In a Gallup poll from April 3-5, 71% of Americans said that they would "wait and see" what happens with the coronavirus before getting back to a routine, even after the government lifted COVID-19 restrictions. This hesitancy to change is understandable when you consider the tremendous changes we have experienced in the past few weeks. Cyber risks have changed too, so reviewing your data security plan for coronavirus-readiness is critical.
While most community financial institutions (CFIs) had a formal data security plan before the outbreak, cyber risks have since increased as staff moved to working remotely. But, CFIs can make sure they have the required procedures and controls to continue safeguarding customer data through COVID-19.
NuData Security VP Robert Capps notes that the precautions already used by financial institutions, such as data loss prevention software, antivirus and malware removal tools plus behavior analytics and anomaly detection should cover most of what is needed. But, there are definitely challenges that need to be addressed too.

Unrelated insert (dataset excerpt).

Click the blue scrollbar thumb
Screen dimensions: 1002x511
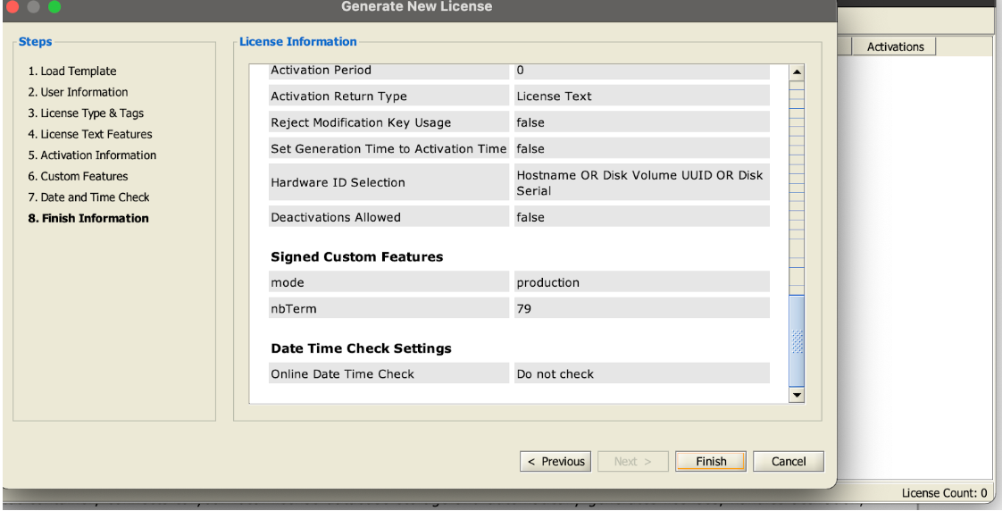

Many layers of security. With the swift move to work remotely, there were many moving parts for CFIs. Computers and other hardware needed to be outfitted with the proper software, and system access credentials needed to be updated. A greater number of devices and connections set up in a short period of time could cause problems, if care is not taken. Also, an extra layer of security should be considered with increased online collaboration. Multifactor authentication through a virtual private network (VPN) is a secure way to access shared documents and programs. You will also likely encrypt more documents as your staff is sending them electronically more often these days. These types of adjustments should be included in your data security plan.

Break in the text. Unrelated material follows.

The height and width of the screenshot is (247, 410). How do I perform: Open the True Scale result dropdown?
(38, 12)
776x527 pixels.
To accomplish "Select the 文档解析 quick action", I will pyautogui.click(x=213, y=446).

Stay vigilant even at home. But, a plan is only as good as its participants. Once employees are working in a different environment, such as in a living room or at a kitchen counter, they may feel more comfortable and less professional. That can lead to an opportunity for cyber thieves. Remind your employees how important it is to have the same protocols at home as they did at the office. The computer should only be used for work-related projects, anti-malware and anti-virus protection should be run regularly and emails with links should be expected or followed-up. They should also continue to lock their computer when they take a break to ensure no one else in the household has access to it. Sending them regular updates on the latest ways that cyber fraudsters are trying to fool banking employees will keep them on track too.
Customer communication is needed. Last but not least, a good data security plan calls for educating the very customers it protects. Communicate with your customers in short and focused ways. Tell them how you are keeping their information safe while reminding them what they should (or should not) do to help keep their data safe.
We know this situation has been an adjustment for everyone. We will all get through this together.